Two of the sixty survivors of "the starving time," Richard Potts and William Phettiplace, thus nobly expressed in print, so early as 1612, their estimate of Smith: "What shall I say? but thus we lost him [4th October 1609] that in all his proceedings made justice his first guide and experience his second; ever hating baseness, sloth, pride and indignity more than any dangers; that never allowed more for himself than his souldiers with him; that upon no danger would send them where he would not lead them himself; that would never see us want what he either had, or could by any means get us; that would rather want than borrow or starve than not pay; that loved actions more than words, and hated falsehood and cozenage than death; whose adventures were our lives, and whose loss our deaths." A fairly complete bibliography will be found in Professor Edward Arber's reprint of Smith's Works (Birmingham, 1884), 8vo.

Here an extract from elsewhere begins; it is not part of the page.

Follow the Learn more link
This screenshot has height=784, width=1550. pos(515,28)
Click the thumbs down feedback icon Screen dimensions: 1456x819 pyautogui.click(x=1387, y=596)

The order of their first appearance is, A True Relation, &c. (1608) (first attributed to a gentleman of the colony, next to Th. Watson, and finally to Captain Smith); A Map of Virginia, ed. by William] S[immonds] (Oxford, 1612); A Description of New England (1616); New England's Trials (1620); New England's Trials, 2nd ed. (1622); The General History of Virginia, New England and the Summer Isles (1624); An Accidence for all Young Seamen (1626); the same work recast and enlarged as A Sea Grammar (1627), both works continuing on sale for years, side by side; The True Travels, &c. (1630); Advertisements for the Unexperienced Planters, &c. (1631). Of some of the smaller texts limited 4to editions have been published by Dr C. Deane and J. Carter Brown. See the MacLehose edition (1907) of the Generall Historie, True Travals and Sea Grammar; and A. G. Bradley's Captain John Smith (1905), Charles Poindexter's Captain John Smith and his Critics (1893), John Fiske's Old Virginia (1897), and for criticism of Smith's credibility L. L. Kropf in Notes and Queries for 1890, Alexander Brown's Genesis of the United States (1890) and E. D. Neill's History of the Virginia Company of London (1869). (E. A.)